At night we made our goodbyes, exchanged addresses and took pictures together. People in PNG do not have personal mailing addresses. If they give you a mailing address, it is the address of a company they work for if they are in the city, or else it is the address of a school close by in the country. Nadine and I finally got to bed at midnight. It was a long day.
– Grade 10 is about as far as most kids get in school. School goes to grade 12 and the kids start grade 1 at 7 years of age.
– Ken works for an electronics firm and makes $200Au every two weeks. Debbie and Jonathon work as well, so I assume that their money helps to feed the 12 or so mouths every day. Ken has many kids at his house that are not his that he has raised, belonging to his brothers or sisters. He is a good man, and has five children of his own.
Sept 27
We got up at 8am, ate breakfast, and packed our bags. Ken drove us into Port Moresby where we went shopping. I bought three shirts, a pair of shorts, found a PNG backpack patch for my bag, and a beat up PNG licence plate to mail home to Beaner for his garage wall. We made our goodbyes to Ken and daughter Shalom when we boarded our plane. A full moon was on one side of the plane and the sun set beautifully on the other side. It was very pretty.
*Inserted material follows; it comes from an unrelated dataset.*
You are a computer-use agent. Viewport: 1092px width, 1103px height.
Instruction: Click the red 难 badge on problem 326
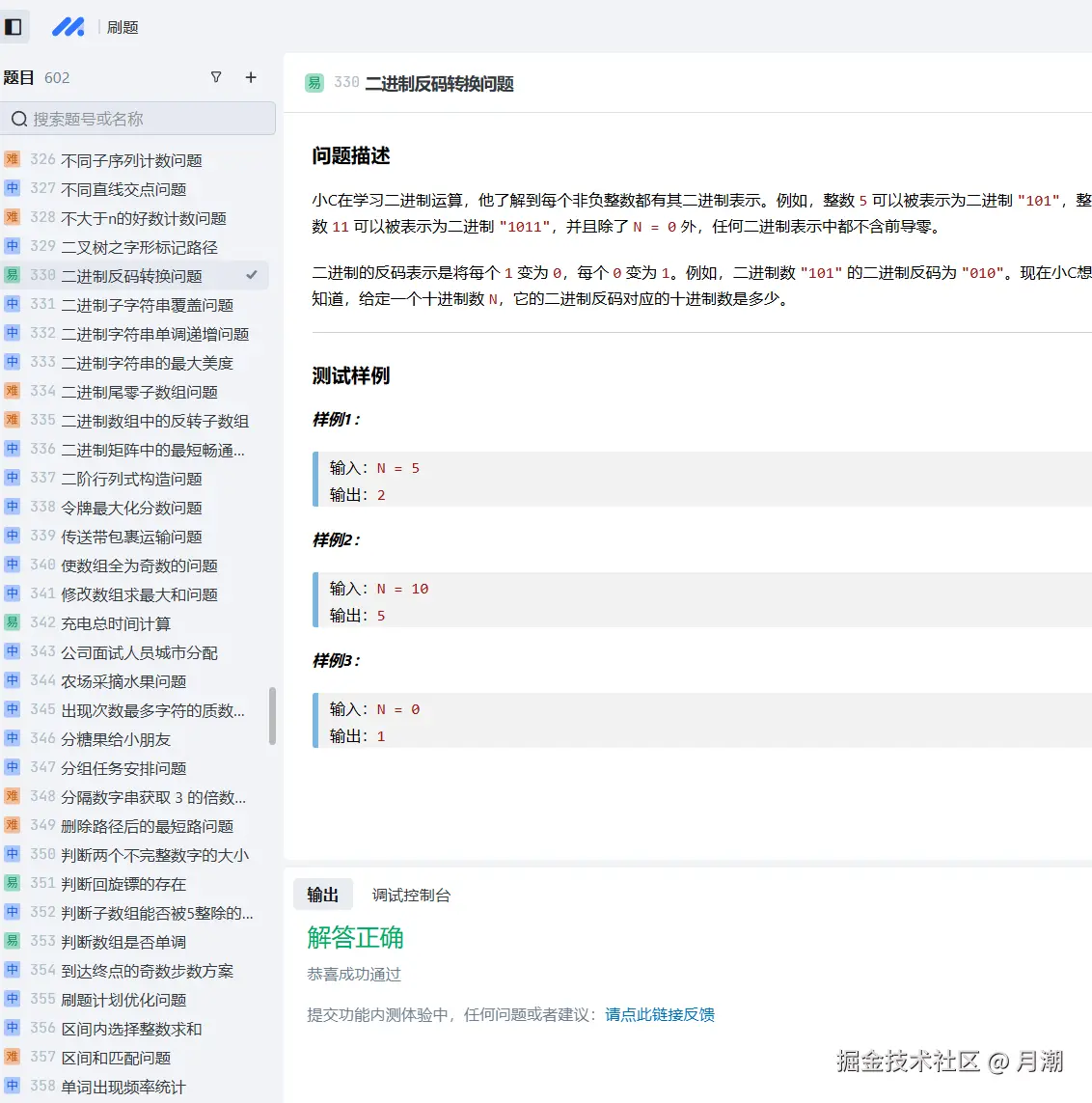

When we got back to Cairns, Australia, and Emma picked us up from the airport and brought us to her house where our van was parked, made us stay the night at her house in her daughter’s bed and cooked us dinner. Wow what a wonderful woman. Nadine and I showered and we shaved for the first time in a week. I was pretty ugly but Nadine’s legs were still tolerable. The greatness of a hot-water shower cannot ever be overstated.
Sept 28
Emma encouraged us to eat breakfast and wash our clothes, extending an open invitation anytime we like or any time we are broke. She is so sweet. We ate a little, washed our clothes, and then went to a bank to change our kina back to Aussie dollars. I had 382 kina left and got $133Au back, meaning I only spent about $300 in PNG. Nadine and I bought Emma chocolates, flowers, and a card thanking her for her kindness. At Rusty’s Market we bought and ate fruit for the first time in a week. Fruit is good! A couple of beer finished the evening and we slept in the van for the first time in 9 days. Ah, home…!
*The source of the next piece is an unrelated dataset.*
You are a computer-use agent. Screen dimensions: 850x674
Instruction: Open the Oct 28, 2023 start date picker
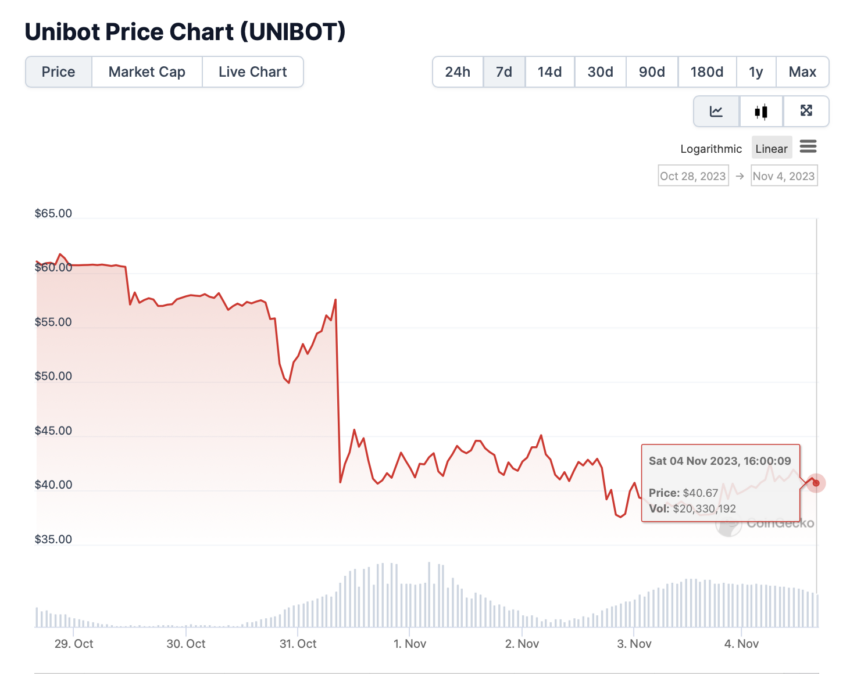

Fascinating to know you visited my humble village Makerupu. More interesting is the expression of outside perspective of the life lived in typical village life! I recognize few people in the pictures of man working. Hope you visit again!
Wow, that was a wonderful message to find!
It was just over 10 years since I was there. It makes me very happy that you have found my article about your wonderful little village. It was once of the most interesting experiences of my life to visit your island!
Thank you for getting in touch Joshua! 🙂
That was a fascinating part of your journal. Thanks for sharing. What a great experience!